• [Activity]
Return, exactly and in full, the lines of the records below starting at the one with "Image resolution: width=453" and ending at the one with "The width and height of the screenshot is (400, 361).", and no other lines.

━━━ Data provided

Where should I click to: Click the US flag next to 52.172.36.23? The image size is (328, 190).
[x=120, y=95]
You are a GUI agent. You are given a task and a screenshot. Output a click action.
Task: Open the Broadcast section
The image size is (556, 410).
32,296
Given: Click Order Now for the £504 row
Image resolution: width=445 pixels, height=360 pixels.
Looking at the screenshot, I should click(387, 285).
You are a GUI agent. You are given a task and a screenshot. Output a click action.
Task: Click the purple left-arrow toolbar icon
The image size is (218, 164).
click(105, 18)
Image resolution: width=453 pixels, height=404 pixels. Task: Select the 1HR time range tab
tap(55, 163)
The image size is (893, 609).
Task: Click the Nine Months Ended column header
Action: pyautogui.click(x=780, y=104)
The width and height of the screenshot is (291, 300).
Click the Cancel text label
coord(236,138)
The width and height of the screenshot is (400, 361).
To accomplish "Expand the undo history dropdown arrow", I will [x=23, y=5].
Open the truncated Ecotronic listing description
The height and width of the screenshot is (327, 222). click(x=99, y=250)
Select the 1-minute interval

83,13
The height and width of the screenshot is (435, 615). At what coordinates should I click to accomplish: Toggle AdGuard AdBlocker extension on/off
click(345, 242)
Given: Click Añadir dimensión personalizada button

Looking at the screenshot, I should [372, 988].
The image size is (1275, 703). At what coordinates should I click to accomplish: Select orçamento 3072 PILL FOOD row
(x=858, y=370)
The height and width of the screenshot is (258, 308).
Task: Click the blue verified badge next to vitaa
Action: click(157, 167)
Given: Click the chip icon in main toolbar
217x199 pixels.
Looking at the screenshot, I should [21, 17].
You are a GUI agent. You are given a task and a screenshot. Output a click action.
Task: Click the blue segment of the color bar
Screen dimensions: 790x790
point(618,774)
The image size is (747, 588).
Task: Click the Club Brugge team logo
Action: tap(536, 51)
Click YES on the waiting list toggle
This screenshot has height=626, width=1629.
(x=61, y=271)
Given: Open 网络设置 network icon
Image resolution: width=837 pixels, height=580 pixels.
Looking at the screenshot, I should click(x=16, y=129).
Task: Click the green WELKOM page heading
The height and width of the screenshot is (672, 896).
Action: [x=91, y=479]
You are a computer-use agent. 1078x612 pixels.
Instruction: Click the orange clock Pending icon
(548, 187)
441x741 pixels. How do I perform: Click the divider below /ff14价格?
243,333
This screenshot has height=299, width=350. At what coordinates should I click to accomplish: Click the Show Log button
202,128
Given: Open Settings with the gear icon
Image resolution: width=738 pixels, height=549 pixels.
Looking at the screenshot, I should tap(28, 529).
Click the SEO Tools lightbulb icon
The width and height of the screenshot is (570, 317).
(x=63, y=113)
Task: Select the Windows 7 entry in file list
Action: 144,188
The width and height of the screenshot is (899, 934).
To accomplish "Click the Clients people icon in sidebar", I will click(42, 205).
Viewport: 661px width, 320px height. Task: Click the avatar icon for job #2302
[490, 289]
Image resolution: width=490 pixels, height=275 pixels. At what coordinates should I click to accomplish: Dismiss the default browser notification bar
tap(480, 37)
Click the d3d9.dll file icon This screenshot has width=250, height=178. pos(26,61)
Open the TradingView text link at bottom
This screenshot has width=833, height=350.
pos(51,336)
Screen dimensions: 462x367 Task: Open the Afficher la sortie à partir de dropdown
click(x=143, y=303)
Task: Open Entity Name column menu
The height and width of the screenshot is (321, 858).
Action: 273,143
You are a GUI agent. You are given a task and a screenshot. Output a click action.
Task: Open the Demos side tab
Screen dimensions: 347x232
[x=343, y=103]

━━━━━━

• [Answer box]
Image resolution: width=453 pixels, height=404 pixels. Task: Select the 1HR time range tab
tap(55, 163)
The image size is (893, 609).
Task: Click the Nine Months Ended column header
Action: pyautogui.click(x=780, y=104)
The width and height of the screenshot is (291, 300).
Click the Cancel text label
coord(236,138)
The width and height of the screenshot is (400, 361).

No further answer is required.